__Task__:
Nothing before the line containing "The width and height of the screenshot is (640, 360)." belongs in the answer; quote that line and all lines after it through the end of the material, word for word.

__Information shown__:
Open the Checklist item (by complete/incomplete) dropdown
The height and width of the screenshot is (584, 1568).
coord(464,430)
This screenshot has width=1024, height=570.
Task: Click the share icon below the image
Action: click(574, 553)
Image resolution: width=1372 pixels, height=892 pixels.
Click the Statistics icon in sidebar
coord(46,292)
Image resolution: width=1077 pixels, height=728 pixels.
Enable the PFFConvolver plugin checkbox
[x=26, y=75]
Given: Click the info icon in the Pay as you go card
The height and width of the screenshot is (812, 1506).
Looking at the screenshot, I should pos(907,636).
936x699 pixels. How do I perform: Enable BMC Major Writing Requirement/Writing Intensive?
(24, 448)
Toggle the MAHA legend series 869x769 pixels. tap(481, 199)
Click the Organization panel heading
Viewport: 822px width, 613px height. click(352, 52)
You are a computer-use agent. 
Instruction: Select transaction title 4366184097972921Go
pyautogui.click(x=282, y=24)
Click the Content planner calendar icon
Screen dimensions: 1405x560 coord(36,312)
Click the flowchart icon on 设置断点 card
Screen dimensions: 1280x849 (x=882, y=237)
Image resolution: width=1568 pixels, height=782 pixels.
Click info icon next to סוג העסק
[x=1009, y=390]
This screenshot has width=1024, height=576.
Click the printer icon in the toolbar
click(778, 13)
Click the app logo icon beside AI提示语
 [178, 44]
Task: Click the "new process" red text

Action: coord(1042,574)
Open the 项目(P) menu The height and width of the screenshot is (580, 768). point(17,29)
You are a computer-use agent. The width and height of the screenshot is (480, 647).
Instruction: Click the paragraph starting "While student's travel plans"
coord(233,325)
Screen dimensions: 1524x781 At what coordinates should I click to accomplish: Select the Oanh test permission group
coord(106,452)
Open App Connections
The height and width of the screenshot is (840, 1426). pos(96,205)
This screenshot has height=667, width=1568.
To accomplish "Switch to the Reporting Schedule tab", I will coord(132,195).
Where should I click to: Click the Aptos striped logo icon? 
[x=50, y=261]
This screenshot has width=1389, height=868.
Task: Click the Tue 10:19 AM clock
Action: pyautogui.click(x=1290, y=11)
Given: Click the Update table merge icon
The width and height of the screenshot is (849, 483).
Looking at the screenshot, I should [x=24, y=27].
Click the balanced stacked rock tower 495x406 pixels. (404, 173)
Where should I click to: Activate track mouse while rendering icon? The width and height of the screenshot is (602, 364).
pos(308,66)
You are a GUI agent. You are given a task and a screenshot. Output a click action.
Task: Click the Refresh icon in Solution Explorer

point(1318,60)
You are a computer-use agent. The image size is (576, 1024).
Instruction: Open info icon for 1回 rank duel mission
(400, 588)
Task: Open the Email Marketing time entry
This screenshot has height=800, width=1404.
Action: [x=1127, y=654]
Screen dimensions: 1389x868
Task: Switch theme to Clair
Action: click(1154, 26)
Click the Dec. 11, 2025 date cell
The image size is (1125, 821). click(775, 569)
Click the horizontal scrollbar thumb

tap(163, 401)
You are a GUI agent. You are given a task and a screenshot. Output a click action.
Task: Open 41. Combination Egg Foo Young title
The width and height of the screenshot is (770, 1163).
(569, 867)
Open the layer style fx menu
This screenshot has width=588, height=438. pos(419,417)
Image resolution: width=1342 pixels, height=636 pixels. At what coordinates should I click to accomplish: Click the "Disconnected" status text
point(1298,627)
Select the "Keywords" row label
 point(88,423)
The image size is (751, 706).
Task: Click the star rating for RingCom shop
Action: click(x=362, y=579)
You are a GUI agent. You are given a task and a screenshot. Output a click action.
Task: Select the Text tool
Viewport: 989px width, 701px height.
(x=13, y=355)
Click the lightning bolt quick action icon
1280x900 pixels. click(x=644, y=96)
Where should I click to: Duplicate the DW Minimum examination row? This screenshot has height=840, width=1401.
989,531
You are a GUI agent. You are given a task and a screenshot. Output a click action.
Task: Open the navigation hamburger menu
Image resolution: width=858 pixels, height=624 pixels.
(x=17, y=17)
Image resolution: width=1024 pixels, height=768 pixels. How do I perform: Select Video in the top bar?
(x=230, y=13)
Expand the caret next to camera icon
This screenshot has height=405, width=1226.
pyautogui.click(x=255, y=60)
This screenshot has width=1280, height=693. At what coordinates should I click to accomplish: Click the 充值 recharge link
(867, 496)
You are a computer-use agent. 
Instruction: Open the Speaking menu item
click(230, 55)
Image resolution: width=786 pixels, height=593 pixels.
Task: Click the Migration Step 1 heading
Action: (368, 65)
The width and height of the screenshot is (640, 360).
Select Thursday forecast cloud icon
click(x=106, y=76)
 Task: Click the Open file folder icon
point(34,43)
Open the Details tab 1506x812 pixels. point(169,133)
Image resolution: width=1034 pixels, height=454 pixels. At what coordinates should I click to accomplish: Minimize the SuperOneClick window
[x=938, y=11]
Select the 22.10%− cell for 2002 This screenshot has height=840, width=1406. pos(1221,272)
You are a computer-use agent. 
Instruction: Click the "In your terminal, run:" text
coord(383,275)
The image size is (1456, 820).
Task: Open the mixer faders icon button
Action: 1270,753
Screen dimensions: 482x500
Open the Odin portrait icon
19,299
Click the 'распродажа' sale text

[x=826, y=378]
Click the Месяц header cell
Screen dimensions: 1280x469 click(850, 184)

__Solution to this task__:
The width and height of the screenshot is (640, 360).
Select Thursday forecast cloud icon
click(x=106, y=76)
 Task: Click the Open file folder icon
point(34,43)
Open the Details tab 1506x812 pixels. point(169,133)
Image resolution: width=1034 pixels, height=454 pixels. At what coordinates should I click to accomplish: Minimize the SuperOneClick window
[x=938, y=11]
Select the 22.10%− cell for 2002 This screenshot has height=840, width=1406. pos(1221,272)
You are a computer-use agent. 
Instruction: Click the "In your terminal, run:" text
coord(383,275)
The image size is (1456, 820).
Task: Open the mixer faders icon button
Action: 1270,753
Screen dimensions: 482x500
Open the Odin portrait icon
19,299
Click the 'распродажа' sale text

[x=826, y=378]
Click the Месяц header cell
Screen dimensions: 1280x469 click(850, 184)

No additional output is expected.